РАССТРЕЛ
170 лет назад в этот день Федор Михайлович Достоевский пережил казнь, которая только не была доведена до своего самого последнего мгновения – до пули, до выстрела, до команды «Пли». Арестован был Федор Михайлович за участие в революционной деятельности в апреле 1849 года и восемь месяцев провел в одиночной камере.
Я сидел в одиночке и я не могу себе представить, как можно там было просидеть восемь месяцев. Воспоминания самого Достоевского страшны своим реализмом. Особенно его жуткие мучения от кровоточащего геморроя, когда потеря крови была так велика, что грозила смертью в холодной камере без какой бы то ни было медицинской помощи.
И при этом ежедневная мысль о том, что он вот-вот будет приговорен к смертной казни, что его уже приговорили, что казнь будет уже через три дня, что она будет уже завтра.
Один из товарищей Достоевского - Николай Григорьев – не выдержал этой пытки. Он начал сходить с ума еще до дня расстрела. И в тот момент, когда казнь отменили, когда уже прозвучали команды «Товсь», «Цельсь»… и когда прозвучала команда «Отставить», рассудок Григорьева помутился окончательно.
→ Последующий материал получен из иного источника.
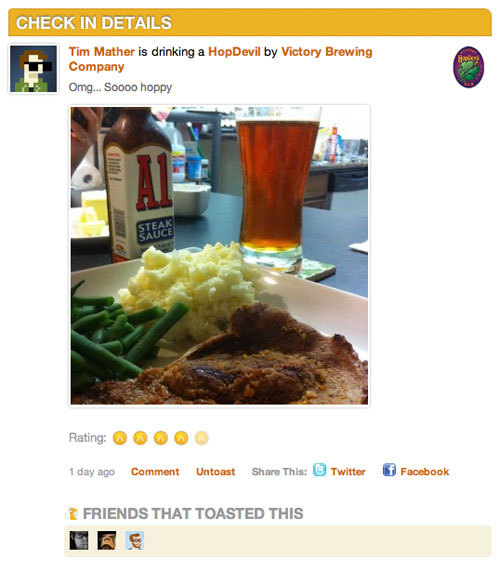This screenshot has width=500, height=572.
Task: Select the faded fifth rating cap
Action: point(201,438)
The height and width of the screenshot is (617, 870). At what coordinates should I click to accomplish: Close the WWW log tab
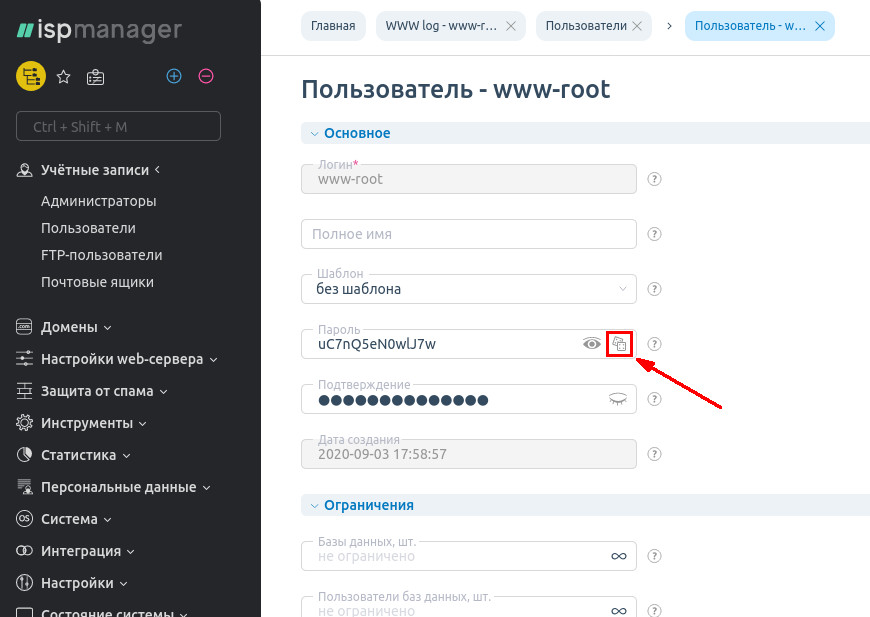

Это страшное переживание Достоевский затем несколько раз рассказывал под разными углами в своих произведениях. Так, например, князь Мышкин, герой романа «Идиот», рассказал об этом в гостях у генеральши Епанчиной. О том, как один человек, приговоренный к смертной казни, имевший еще пять минут до расстрела, за великую ценность почитал каждую минуту из этих пяти. Как казались ему эти минуты довольно большим промежутком времени. Как он положил себе две минуты на то, чтобы проститься с товарищами, две на то, чтобы подумать о себе, и одну, чтобы посмотреть вокруг себя… и как вдруг он увидел луч, отражённый от купола церкви, бывшей неподалеку и как этот луч проник в него одной только жгучей мыслью: «Что, если бы не умирать! Что, если бы воротить жизнь, — какая бесконечность! И всё это было бы мое! Я бы тогда каждую минуту в целый век обратил, ничего бы не потерял, каждую бы минуту счетом отсчитывал, уж ничего бы даром не истратил!».
Казнь заменили на каторгу с последующим поселением в Семипалатинске в качестве рядового солдата. В Петербург Достоевский вернулся через десять лет.
Вот уж действительно пути Господни неисповедимы. Не будь в молодости своей Федор Михайлович сторонником революционных идей, не стань он участником кружка петрашевцев, не было бы у нас его великого Пятикнижия. Федор Михайлович был даровит, конечно, и до этой казни и до каторги, но истинная его инициация состоялась именно тогда, когда он будучи привязан к столбу, ожидал неизвестного, ожидал того, что должно было произойти после команды «Пли».
Вся последующая жизнь Достоевского – это его категорическое отрицание любых революций и вера в то, что мир может изменить только изменившийся до высшей своей красоты человек, человек созданный по образу и подобию Божию.